### Task description
For the records below, report how many lines include the word "Expand". Only the number should appear.

### Source data
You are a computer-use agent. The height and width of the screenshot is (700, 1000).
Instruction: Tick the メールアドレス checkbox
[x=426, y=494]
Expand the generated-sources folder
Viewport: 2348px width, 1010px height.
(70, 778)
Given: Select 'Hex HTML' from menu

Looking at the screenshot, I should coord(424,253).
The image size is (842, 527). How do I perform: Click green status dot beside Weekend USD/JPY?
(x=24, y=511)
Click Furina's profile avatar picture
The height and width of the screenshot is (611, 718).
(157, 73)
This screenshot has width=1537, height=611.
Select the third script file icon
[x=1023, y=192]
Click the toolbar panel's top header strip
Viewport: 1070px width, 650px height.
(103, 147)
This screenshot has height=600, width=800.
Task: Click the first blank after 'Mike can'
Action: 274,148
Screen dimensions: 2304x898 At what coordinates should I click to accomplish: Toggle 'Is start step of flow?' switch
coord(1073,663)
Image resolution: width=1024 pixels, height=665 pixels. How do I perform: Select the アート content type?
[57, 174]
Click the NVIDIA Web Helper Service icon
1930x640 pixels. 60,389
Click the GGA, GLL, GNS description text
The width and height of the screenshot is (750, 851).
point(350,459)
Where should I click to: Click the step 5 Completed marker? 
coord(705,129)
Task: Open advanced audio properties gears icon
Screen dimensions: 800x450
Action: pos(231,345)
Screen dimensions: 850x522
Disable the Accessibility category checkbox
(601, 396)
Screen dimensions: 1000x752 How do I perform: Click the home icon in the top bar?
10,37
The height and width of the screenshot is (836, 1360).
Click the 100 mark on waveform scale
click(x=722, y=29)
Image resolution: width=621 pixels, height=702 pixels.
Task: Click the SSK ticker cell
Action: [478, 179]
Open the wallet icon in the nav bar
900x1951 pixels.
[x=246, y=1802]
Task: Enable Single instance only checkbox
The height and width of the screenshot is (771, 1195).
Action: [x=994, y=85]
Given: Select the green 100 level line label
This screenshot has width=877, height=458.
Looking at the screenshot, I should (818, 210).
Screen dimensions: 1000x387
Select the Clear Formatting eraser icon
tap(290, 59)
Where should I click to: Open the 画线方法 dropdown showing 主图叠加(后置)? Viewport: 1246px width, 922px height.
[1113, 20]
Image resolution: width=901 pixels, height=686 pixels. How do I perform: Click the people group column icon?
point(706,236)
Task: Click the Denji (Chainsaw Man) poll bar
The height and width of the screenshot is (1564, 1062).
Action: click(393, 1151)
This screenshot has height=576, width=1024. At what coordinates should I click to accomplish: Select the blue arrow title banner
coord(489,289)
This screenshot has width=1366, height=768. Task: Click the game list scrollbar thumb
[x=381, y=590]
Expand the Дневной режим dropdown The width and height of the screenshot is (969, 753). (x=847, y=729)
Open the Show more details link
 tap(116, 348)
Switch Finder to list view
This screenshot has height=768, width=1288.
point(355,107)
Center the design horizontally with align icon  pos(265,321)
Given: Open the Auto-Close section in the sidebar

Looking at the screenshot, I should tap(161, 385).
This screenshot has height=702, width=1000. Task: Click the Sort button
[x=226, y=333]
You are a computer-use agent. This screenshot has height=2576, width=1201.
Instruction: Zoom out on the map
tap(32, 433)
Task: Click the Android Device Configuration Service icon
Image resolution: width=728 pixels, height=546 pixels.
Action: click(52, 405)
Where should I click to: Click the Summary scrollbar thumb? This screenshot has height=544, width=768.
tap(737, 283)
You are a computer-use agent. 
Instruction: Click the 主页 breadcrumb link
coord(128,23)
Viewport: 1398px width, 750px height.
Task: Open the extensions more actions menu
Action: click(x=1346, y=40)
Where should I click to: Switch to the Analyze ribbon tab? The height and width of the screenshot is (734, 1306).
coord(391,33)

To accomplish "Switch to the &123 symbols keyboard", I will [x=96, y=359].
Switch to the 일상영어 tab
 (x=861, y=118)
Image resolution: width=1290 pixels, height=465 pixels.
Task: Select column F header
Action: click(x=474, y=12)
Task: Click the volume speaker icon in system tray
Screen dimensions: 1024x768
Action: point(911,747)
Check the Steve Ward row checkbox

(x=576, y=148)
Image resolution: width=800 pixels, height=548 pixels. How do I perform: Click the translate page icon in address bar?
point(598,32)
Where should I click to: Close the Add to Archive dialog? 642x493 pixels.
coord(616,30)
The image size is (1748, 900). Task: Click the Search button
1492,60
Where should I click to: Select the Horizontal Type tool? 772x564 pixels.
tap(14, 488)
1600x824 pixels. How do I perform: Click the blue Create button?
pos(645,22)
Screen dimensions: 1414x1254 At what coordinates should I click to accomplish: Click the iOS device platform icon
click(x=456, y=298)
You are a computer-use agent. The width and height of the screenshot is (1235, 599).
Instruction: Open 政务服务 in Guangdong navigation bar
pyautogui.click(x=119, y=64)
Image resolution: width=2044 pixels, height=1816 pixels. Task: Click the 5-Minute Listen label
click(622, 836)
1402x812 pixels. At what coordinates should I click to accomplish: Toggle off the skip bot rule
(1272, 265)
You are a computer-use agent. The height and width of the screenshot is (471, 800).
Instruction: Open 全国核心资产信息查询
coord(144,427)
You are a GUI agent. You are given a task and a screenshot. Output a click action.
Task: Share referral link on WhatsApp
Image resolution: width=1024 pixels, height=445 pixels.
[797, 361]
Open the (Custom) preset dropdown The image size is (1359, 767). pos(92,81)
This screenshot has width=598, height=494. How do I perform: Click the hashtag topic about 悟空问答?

### Reply to the task
2